More and more retail outlets offer customers a chance to make charitable donations in checkout lines. The clerk usually asks you to make a donation after ringing up your purchase. Here are five reasons why you should consider avoiding this type of impulse donation, even if it sounds good at first.
It's virtually impossible to evaluate the worthiness of a charity within just a few seconds of someone asking the question as you watch your total appear on the screen. These types of charitable donations are convenient, but you may not have heard what the charity stands for or how it spends its money. If you see the fundraising drive as you walk into the store, do some quick research on your smartphone during a spare moment. If you're pressed for time, look the charity up later, and consider making a small donation from home.
Some retailers don't match the charitable donations given by customers. Ask the checkout clerk if the store matches the monetary value accumulated from checkout lines. You can also research this at home so you can make a better decision next time you shop at this retailer.
Some of these checkout charities make customers feel guilty for not giving, which then makes people feel pressured to give next time they come into the store. People try to feel good about giving charitable donations to worthy causes, but the confusion of the moment, coupled with antsy kids in the cart and a load of groceries to take to the car, may not make for the best situation to make a snap decision about giving an organization money.
4. Tax Deduction
Accountants and financial planners know that taxpayers receive a deduction by giving money to registered charities. A checkout charity doesn't allow for that because your receipt says you paid an extra dollar or two to the retailer as opposed to the organization. Charitable donations go towards the retailer first and then to the charity, which means the corporation gets a tax write-off instead of you. In order to make a donation work in your favor at tax time, you have to have enough itemized deductions to go above your standard deduction anyway.
Many charities simply don't have transparency when it comes to investigating your investment at the checkout time; plus, the clerk may not have all of the answers to your pertinent questions. What does the charity do? What program does your donation fund? What's the relationship between the store and the charity?
All of these issues might dilute your actual contribution by bogging it down in administrative fees.
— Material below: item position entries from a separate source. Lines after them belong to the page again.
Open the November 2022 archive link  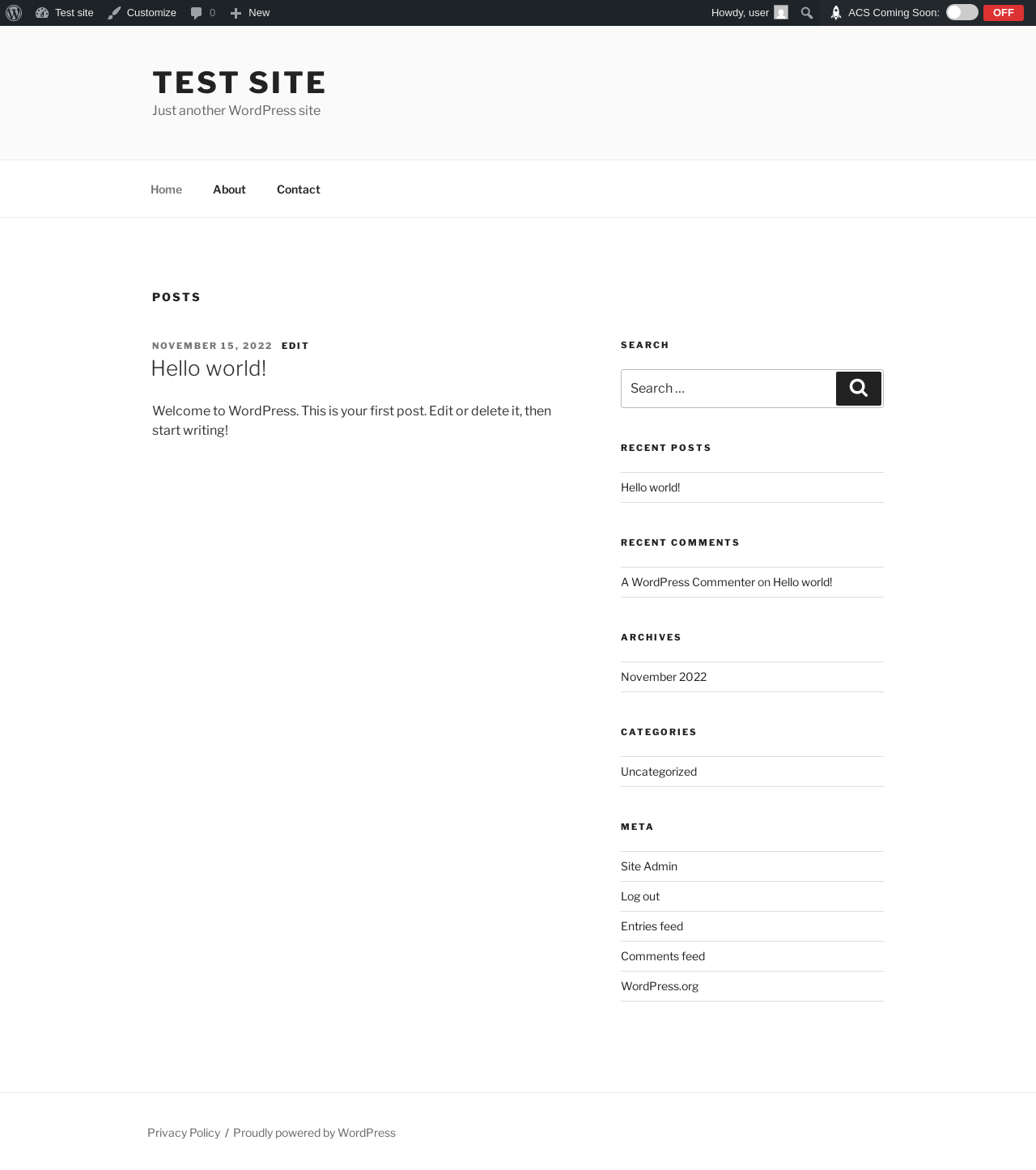pos(664,677)
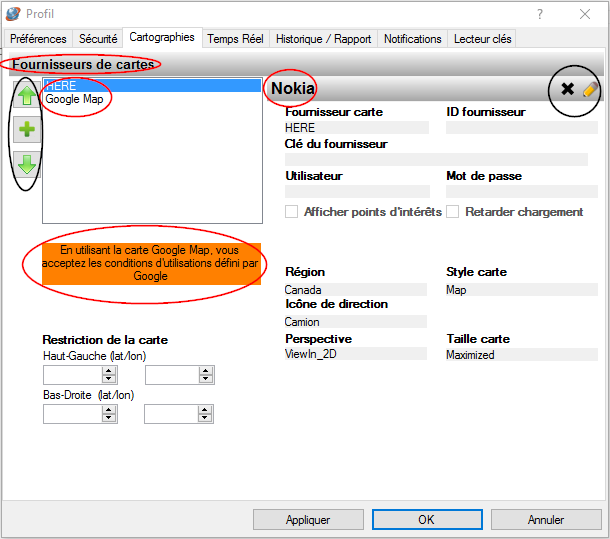
Task: Click the green plus icon to add provider
Action: pyautogui.click(x=27, y=130)
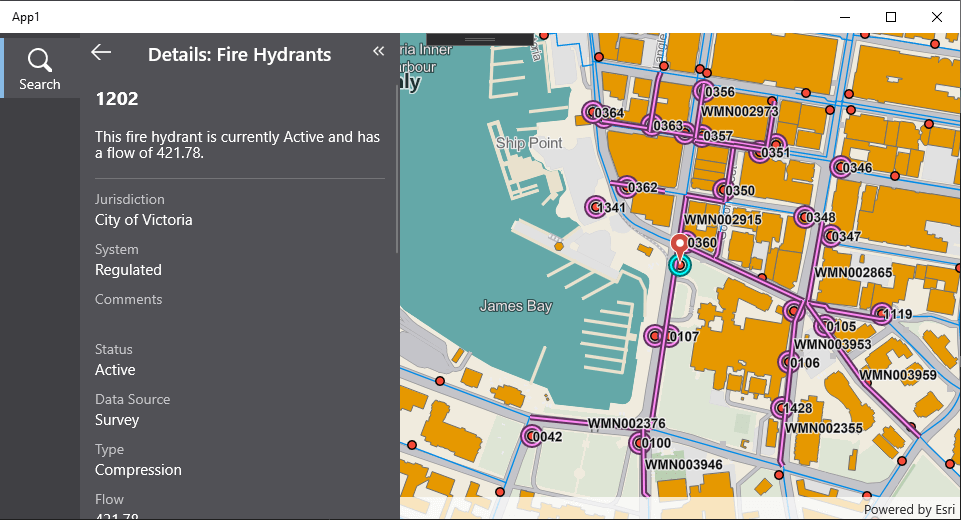This screenshot has width=961, height=520.
Task: Maximize the App1 window
Action: 890,17
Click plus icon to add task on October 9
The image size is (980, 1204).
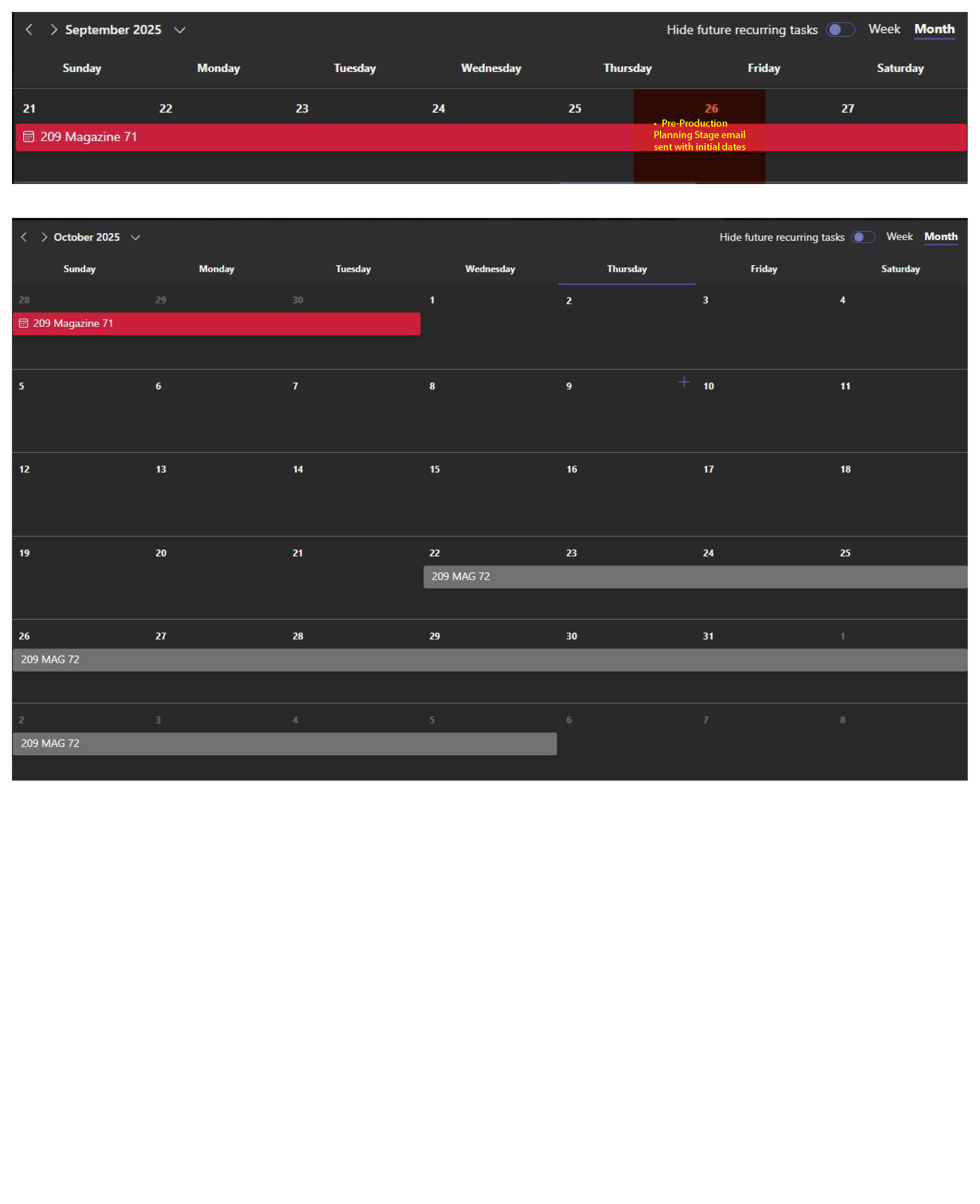(x=683, y=382)
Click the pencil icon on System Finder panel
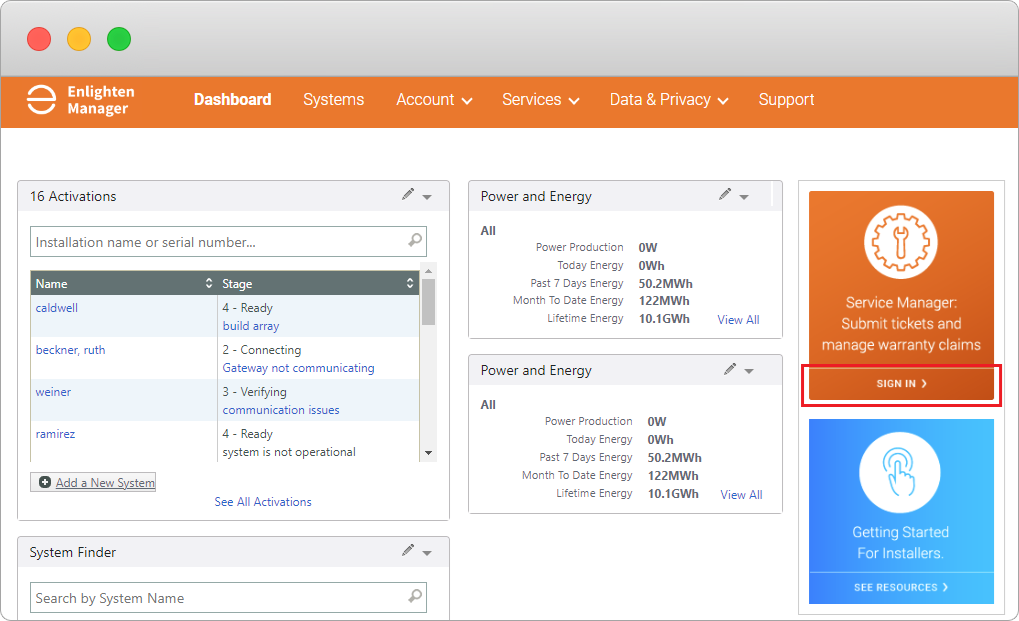 (x=407, y=550)
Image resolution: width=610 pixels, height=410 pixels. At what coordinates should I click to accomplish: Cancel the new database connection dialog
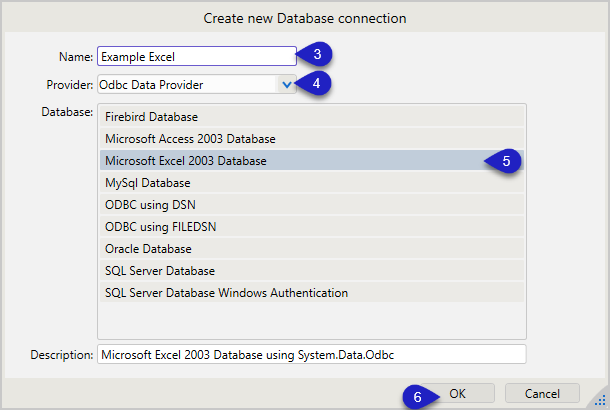tap(542, 393)
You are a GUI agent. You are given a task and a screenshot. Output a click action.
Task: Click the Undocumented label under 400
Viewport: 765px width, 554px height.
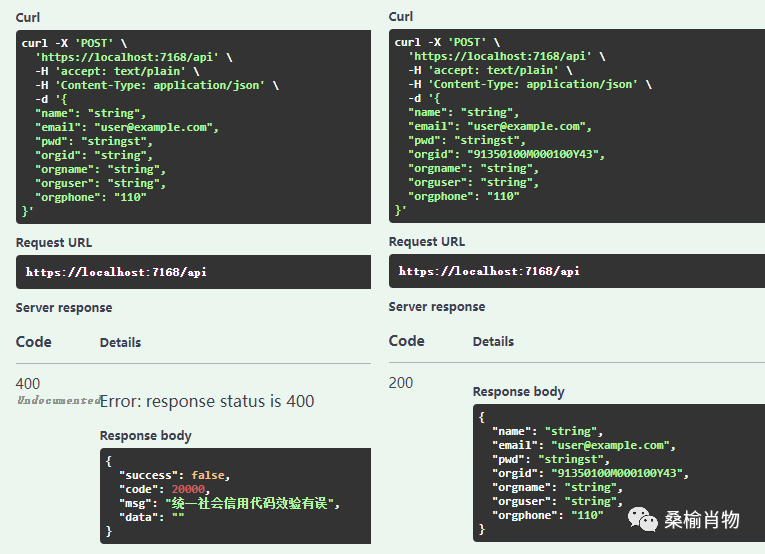click(x=57, y=400)
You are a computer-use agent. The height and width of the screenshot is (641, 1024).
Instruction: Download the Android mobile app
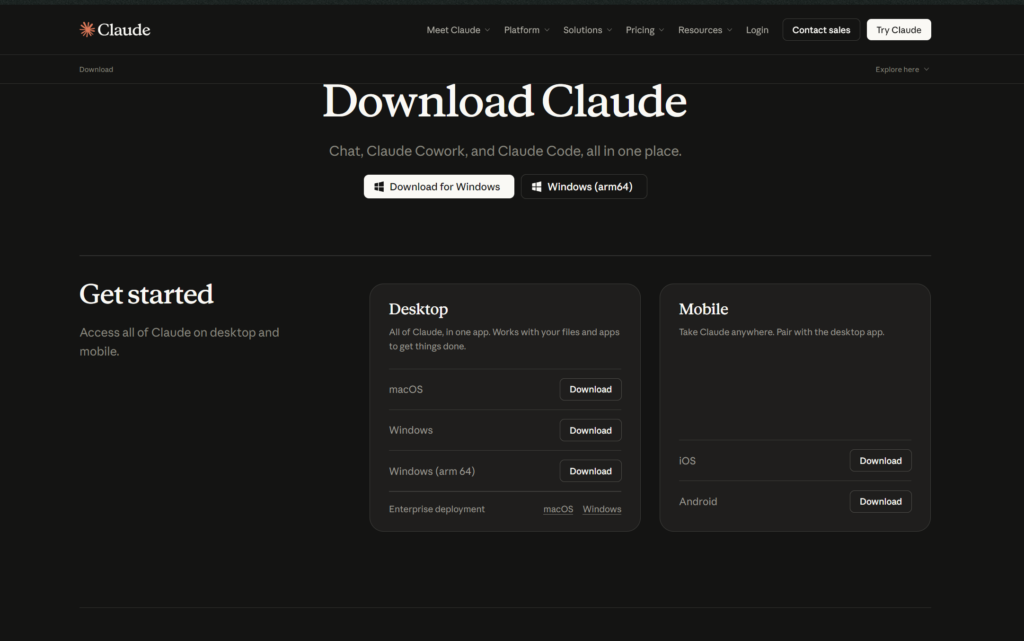[x=880, y=502]
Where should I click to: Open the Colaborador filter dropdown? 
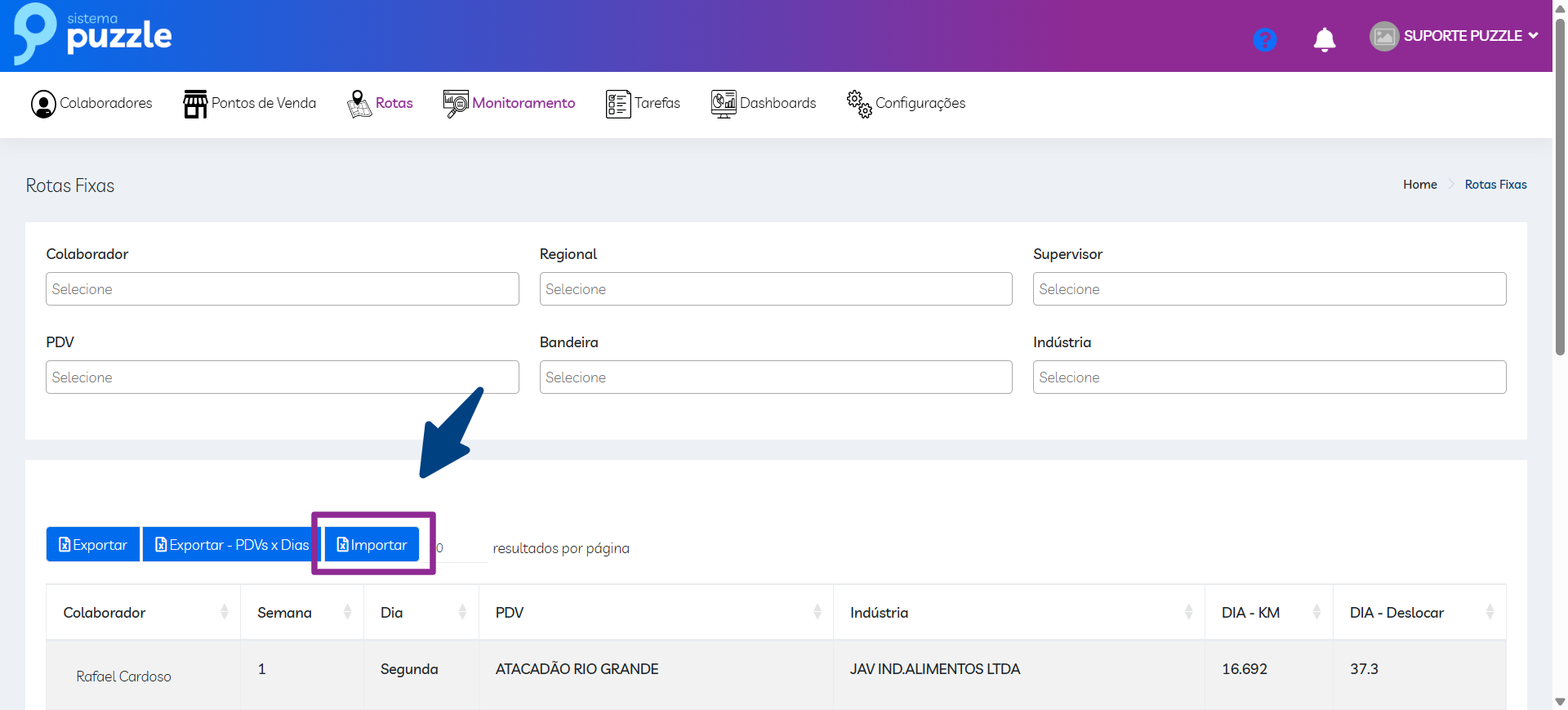click(x=282, y=289)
Cashiers might have an incentive to get the most donations by winning an in-house contest, which further raises the question of how much of the donated money goes to the actual charity or the cause that it supports.
The big picture is that these donations are usually just $1. However, if the principle of charitable donations at checkout time bothers you, there are plenty of other chances to donate to a charity that fits your ideals thanks to the Internet.